BRIEF -> Reproduce all of the data below word for word.

RECORD LIST ->
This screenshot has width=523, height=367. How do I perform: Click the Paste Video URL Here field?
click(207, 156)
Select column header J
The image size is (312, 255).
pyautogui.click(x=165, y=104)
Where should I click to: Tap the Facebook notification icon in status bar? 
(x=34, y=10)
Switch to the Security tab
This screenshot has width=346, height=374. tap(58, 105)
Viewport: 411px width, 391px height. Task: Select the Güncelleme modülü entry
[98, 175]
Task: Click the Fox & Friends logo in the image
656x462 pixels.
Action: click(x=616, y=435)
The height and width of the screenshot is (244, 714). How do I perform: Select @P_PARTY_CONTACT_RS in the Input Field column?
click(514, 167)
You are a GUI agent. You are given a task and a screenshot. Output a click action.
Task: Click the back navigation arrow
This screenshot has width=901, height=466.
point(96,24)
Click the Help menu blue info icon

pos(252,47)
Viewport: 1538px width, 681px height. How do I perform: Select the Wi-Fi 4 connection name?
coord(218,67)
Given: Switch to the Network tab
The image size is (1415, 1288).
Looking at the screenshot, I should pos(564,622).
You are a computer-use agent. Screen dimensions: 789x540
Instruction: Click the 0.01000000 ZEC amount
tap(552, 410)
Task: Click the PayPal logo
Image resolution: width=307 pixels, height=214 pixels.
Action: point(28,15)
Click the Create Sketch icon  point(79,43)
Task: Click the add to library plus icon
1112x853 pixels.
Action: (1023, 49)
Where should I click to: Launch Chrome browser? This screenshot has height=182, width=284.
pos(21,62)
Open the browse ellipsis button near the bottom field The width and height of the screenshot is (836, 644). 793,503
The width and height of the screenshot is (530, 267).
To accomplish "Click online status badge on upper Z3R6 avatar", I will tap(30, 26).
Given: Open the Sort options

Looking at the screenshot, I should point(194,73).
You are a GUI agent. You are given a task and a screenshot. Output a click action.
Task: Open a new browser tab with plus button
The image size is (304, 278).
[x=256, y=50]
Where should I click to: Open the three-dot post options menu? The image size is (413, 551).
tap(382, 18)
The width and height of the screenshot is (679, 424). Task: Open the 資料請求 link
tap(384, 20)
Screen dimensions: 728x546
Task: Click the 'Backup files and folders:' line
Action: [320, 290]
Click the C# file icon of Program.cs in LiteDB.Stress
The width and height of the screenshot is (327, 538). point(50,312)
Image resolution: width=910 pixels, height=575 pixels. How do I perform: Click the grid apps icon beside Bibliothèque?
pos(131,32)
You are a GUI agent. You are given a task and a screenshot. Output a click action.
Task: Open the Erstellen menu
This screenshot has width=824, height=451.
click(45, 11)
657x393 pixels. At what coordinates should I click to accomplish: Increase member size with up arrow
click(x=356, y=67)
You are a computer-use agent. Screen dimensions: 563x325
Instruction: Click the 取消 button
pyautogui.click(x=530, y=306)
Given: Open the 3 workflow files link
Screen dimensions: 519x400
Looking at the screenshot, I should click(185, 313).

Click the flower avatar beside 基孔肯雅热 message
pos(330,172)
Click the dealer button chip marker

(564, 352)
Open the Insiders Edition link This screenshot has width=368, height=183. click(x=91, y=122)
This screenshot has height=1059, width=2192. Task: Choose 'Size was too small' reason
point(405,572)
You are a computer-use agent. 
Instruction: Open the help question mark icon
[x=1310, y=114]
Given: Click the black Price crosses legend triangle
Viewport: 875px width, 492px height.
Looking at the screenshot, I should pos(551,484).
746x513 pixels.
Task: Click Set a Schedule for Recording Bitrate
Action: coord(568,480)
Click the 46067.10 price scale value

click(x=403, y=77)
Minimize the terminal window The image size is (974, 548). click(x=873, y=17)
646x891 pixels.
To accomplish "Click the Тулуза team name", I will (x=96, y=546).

TASK SOLUTION ->
This screenshot has width=523, height=367. How do I perform: Click the Paste Video URL Here field?
click(207, 156)
Select column header J
The image size is (312, 255).
pyautogui.click(x=165, y=104)
Where should I click to: Tap the Facebook notification icon in status bar? 
(x=34, y=10)
Switch to the Security tab
This screenshot has width=346, height=374. tap(58, 105)
Viewport: 411px width, 391px height. Task: Select the Güncelleme modülü entry
[98, 175]
Task: Click the Fox & Friends logo in the image
656x462 pixels.
Action: click(x=616, y=435)
The height and width of the screenshot is (244, 714). How do I perform: Select @P_PARTY_CONTACT_RS in the Input Field column?
click(514, 167)
You are a GUI agent. You are given a task and a screenshot. Output a click action.
Task: Click the back navigation arrow
This screenshot has width=901, height=466.
point(96,24)
Click the Help menu blue info icon

pos(252,47)
Viewport: 1538px width, 681px height. How do I perform: Select the Wi-Fi 4 connection name?
coord(218,67)
Given: Switch to the Network tab
The image size is (1415, 1288).
Looking at the screenshot, I should pos(564,622).
You are a computer-use agent. Screen dimensions: 789x540
Instruction: Click the 0.01000000 ZEC amount
tap(552, 410)
Task: Click the PayPal logo
Image resolution: width=307 pixels, height=214 pixels.
Action: point(28,15)
Click the Create Sketch icon  point(79,43)
Task: Click the add to library plus icon
1112x853 pixels.
Action: (1023, 49)
Where should I click to: Launch Chrome browser? This screenshot has height=182, width=284.
pos(21,62)
Open the browse ellipsis button near the bottom field The width and height of the screenshot is (836, 644). 793,503
The width and height of the screenshot is (530, 267).
To accomplish "Click online status badge on upper Z3R6 avatar", I will tap(30, 26).
Given: Open the Sort options

Looking at the screenshot, I should point(194,73).
You are a GUI agent. You are given a task and a screenshot. Output a click action.
Task: Open a new browser tab with plus button
The image size is (304, 278).
[x=256, y=50]
Where should I click to: Open the three-dot post options menu? The image size is (413, 551).
tap(382, 18)
The width and height of the screenshot is (679, 424). Task: Open the 資料請求 link
tap(384, 20)
Screen dimensions: 728x546
Task: Click the 'Backup files and folders:' line
Action: [320, 290]
Click the C# file icon of Program.cs in LiteDB.Stress
The width and height of the screenshot is (327, 538). point(50,312)
Image resolution: width=910 pixels, height=575 pixels. How do I perform: Click the grid apps icon beside Bibliothèque?
pos(131,32)
You are a GUI agent. You are given a task and a screenshot. Output a click action.
Task: Open the Erstellen menu
This screenshot has width=824, height=451.
click(45, 11)
657x393 pixels. At what coordinates should I click to accomplish: Increase member size with up arrow
click(x=356, y=67)
You are a computer-use agent. Screen dimensions: 563x325
Instruction: Click the 取消 button
pyautogui.click(x=530, y=306)
Given: Open the 3 workflow files link
Screen dimensions: 519x400
Looking at the screenshot, I should click(185, 313).

Click the flower avatar beside 基孔肯雅热 message
pos(330,172)
Click the dealer button chip marker

(564, 352)
Open the Insiders Edition link This screenshot has width=368, height=183. click(x=91, y=122)
This screenshot has height=1059, width=2192. Task: Choose 'Size was too small' reason
point(405,572)
You are a computer-use agent. 
Instruction: Open the help question mark icon
[x=1310, y=114]
Given: Click the black Price crosses legend triangle
Viewport: 875px width, 492px height.
Looking at the screenshot, I should pos(551,484).
746x513 pixels.
Task: Click Set a Schedule for Recording Bitrate
Action: coord(568,480)
Click the 46067.10 price scale value

click(x=403, y=77)
Minimize the terminal window The image size is (974, 548). click(x=873, y=17)
646x891 pixels.
To accomplish "Click the Тулуза team name", I will (x=96, y=546).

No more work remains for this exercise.